Each line of the data below that holds the word "toolbar" is to be reported in full.

[Records from a data source]

▬▬▬▬▬▬▬▬▬▬

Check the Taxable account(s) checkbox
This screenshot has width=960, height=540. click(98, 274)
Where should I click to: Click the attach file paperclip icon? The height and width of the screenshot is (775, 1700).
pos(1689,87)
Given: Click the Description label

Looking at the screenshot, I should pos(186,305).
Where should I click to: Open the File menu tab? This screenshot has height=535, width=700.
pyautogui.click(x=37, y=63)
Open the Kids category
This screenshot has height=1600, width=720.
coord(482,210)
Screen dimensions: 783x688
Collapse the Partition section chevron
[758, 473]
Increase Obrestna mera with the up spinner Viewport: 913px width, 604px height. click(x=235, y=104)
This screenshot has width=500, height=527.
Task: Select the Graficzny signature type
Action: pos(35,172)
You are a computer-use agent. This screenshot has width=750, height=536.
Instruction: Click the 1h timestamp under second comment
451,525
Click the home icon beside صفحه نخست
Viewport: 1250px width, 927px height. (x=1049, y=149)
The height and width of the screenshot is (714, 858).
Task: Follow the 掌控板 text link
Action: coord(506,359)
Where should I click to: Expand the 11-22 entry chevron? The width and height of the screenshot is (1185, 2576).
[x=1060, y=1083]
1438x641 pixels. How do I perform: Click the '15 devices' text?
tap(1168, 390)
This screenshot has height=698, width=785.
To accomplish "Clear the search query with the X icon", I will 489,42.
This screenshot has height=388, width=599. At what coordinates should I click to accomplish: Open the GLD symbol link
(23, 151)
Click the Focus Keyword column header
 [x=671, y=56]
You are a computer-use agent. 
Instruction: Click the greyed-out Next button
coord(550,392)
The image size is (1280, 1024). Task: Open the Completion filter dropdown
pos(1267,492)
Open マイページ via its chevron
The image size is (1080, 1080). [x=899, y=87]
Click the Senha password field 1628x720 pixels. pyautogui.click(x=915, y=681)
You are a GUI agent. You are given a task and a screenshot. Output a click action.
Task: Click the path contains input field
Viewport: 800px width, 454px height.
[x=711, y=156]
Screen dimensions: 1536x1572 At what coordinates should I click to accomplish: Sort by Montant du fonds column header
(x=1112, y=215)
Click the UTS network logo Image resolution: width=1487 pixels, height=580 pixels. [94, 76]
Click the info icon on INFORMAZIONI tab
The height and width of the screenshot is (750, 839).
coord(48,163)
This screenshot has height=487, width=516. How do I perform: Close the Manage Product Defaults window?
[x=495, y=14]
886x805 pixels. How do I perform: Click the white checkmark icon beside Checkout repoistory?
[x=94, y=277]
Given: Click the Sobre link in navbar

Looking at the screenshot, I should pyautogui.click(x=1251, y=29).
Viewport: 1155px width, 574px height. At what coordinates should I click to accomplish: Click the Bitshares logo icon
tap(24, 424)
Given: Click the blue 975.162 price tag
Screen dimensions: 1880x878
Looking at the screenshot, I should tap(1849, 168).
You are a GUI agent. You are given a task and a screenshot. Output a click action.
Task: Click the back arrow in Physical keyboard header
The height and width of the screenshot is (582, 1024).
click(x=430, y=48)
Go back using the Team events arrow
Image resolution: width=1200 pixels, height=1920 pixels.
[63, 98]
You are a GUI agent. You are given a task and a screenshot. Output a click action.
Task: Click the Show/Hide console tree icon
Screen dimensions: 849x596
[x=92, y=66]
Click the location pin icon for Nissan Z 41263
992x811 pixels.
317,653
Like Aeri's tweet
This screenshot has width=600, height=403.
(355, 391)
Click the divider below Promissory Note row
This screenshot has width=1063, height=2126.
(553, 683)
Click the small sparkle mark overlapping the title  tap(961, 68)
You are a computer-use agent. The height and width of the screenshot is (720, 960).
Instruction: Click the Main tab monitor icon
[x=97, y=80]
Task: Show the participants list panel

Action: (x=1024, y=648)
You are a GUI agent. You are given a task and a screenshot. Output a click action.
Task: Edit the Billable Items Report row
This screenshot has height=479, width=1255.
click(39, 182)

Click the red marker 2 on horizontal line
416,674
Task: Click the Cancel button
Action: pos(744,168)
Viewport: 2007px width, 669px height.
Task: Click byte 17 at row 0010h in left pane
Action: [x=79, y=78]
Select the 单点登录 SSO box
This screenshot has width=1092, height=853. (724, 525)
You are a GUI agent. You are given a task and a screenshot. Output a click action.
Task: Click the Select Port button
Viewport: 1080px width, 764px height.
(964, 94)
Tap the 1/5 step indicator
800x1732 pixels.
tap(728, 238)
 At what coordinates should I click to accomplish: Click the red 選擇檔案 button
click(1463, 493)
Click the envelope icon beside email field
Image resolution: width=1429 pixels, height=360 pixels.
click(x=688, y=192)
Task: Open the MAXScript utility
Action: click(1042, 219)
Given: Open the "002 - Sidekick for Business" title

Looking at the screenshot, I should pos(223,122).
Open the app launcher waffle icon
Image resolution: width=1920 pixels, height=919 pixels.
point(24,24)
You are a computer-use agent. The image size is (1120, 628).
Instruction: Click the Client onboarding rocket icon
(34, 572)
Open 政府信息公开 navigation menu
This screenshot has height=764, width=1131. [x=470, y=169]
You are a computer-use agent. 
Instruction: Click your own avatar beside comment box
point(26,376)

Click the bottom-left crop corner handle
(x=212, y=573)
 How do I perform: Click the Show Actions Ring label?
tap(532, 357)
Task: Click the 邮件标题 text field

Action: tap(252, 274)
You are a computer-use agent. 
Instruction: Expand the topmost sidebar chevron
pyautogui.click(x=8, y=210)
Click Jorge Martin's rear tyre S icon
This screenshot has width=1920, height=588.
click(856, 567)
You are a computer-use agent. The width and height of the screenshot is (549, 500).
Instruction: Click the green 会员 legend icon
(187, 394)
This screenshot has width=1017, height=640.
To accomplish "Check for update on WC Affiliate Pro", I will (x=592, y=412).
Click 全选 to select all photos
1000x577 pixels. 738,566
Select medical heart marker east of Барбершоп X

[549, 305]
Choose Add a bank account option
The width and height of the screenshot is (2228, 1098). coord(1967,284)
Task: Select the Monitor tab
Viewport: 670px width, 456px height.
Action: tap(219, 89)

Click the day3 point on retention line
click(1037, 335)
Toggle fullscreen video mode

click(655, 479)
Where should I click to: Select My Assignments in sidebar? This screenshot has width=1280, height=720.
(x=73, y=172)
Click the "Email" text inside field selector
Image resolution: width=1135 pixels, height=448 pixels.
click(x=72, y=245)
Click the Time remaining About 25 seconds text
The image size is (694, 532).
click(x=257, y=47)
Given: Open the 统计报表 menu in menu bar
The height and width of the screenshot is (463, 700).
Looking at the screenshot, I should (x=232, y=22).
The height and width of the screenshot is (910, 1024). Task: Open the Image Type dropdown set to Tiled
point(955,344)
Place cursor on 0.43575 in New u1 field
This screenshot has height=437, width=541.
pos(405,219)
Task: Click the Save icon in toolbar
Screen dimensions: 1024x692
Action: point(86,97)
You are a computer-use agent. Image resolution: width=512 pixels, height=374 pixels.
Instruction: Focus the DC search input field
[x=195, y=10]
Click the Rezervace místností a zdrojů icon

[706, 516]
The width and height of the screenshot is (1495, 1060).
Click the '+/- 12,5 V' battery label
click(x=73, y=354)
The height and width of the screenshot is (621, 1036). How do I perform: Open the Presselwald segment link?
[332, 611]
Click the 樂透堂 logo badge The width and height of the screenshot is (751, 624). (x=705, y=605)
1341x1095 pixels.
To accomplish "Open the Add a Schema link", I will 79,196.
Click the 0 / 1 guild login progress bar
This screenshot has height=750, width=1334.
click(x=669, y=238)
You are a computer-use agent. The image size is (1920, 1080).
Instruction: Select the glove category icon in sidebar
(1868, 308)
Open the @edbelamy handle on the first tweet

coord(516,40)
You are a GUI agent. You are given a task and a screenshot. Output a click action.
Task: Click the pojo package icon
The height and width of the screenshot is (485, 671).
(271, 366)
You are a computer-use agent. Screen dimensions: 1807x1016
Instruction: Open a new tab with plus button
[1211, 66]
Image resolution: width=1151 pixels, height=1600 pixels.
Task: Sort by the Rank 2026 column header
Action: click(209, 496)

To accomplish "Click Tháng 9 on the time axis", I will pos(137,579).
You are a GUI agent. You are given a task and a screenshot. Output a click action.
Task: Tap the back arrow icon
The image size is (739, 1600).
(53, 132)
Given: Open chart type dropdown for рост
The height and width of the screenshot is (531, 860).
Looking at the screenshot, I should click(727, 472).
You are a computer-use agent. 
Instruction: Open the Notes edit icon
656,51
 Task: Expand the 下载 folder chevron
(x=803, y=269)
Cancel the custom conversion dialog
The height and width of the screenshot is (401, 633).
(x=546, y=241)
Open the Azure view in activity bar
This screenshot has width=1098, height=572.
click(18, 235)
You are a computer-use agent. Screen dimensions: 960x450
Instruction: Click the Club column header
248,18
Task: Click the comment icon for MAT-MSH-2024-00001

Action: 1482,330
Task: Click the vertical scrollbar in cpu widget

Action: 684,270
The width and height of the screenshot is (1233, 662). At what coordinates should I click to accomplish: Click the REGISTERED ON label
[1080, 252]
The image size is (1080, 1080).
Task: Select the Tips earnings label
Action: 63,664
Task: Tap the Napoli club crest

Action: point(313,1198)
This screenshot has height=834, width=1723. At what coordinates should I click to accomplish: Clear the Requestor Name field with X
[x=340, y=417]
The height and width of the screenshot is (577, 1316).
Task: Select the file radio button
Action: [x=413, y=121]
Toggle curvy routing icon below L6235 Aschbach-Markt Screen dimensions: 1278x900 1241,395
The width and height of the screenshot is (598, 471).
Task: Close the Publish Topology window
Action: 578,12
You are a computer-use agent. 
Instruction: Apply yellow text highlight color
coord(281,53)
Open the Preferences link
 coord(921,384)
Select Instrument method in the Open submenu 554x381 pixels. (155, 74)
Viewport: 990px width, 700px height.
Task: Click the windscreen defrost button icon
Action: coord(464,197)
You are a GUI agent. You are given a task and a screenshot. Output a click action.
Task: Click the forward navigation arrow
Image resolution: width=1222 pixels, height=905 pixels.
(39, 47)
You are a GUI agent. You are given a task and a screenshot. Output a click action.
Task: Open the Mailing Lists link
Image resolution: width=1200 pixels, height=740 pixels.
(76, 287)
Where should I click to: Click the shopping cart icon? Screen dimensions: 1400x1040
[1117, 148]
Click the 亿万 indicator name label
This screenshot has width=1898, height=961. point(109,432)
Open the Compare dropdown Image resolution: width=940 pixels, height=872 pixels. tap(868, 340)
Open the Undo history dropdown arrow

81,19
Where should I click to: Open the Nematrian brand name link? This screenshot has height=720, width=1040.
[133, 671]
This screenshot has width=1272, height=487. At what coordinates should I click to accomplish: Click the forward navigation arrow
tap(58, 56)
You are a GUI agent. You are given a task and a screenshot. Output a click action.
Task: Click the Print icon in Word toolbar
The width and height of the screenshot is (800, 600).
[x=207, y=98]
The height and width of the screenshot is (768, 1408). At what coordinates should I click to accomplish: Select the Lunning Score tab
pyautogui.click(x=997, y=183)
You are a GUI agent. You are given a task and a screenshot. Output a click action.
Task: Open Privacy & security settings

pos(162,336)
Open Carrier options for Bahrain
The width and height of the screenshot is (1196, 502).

▬▬▬▬▬▬▬▬▬▬

■ ANSWER SECTION ■
Task: Click the Save icon in toolbar
Task: Click the Print icon in Word toolbar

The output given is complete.